Under Control Activities, COSO advises organizations to treat GenAI outputs as assertions requiring validation rather than facts to accept automatically. Controls may include defined human-in-the-loop review points, updated IT general controls recognizing GenAI models and configurations as governed assets, and documentation of prompts, model versions, configurations, and testing evidence. The guidance also introduces the concept of AI reliance within an internal control over financial reporting (ICFR) context, when management depends on AI outputs as evidence for control effectiveness, requiring evidence standards consistent with existing audit expectations.

Within Information and Communication, COSO stresses the importance of traceability. Processes should capture prompts, inputs, outputs, source references, model versions, configuration settings, and confidence scores, along with performance limitations that help users apply professional judgment. Clear communication of policies, incidents, configuration changes, and system limitations is essential internally, while external communication may be necessary when GenAI materially affects customers, partners, regulators, or investors.

For Monitoring Activities, COSO recommends combining ongoing performance metrics—such as accuracy, exception rates, bias indicators, and latency—with periodic deeper evaluations including model effectiveness audits, adversarial testing, and independent review. When deficiencies arise, whether from configuration errors, prompt design, data quality issues, vendor changes, or hallucinations, they should be logged, analyzed for root cause, and remediated with clear accountability and documentation.

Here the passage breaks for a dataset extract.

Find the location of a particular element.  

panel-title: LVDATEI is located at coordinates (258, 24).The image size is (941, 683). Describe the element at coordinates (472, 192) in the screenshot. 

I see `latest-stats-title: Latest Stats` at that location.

A Practical Roadmap for Implementation

Beyond the principles, COSO outlines a six-step roadmap for embedding GenAI within internal control structures:

  1. Establish AI Governance
  2. Inventory GenAI use cases, including Shadow AI
  3. Assess risks across COSO Components
  4. Design and map controls
  5. Implement and communicate policies
  6. Continuously monitor and adapt.

The guidance illustrates these steps with examples familiar to finance and accounting teams, including invoice extraction, automated accruals, reconciliations, and compliance monitoring.

Ultimately, COSO emphasizes that GenAI can evolve from an emerging risk into a well-governed organizational asset when companies apply established internal control principles with GenAI-specific insight. For CPAs, the guidance provides both a shared language for engaging with technology teams and a practical foundation for designing, evaluating, and auditing controls in GenAI-enabled environments.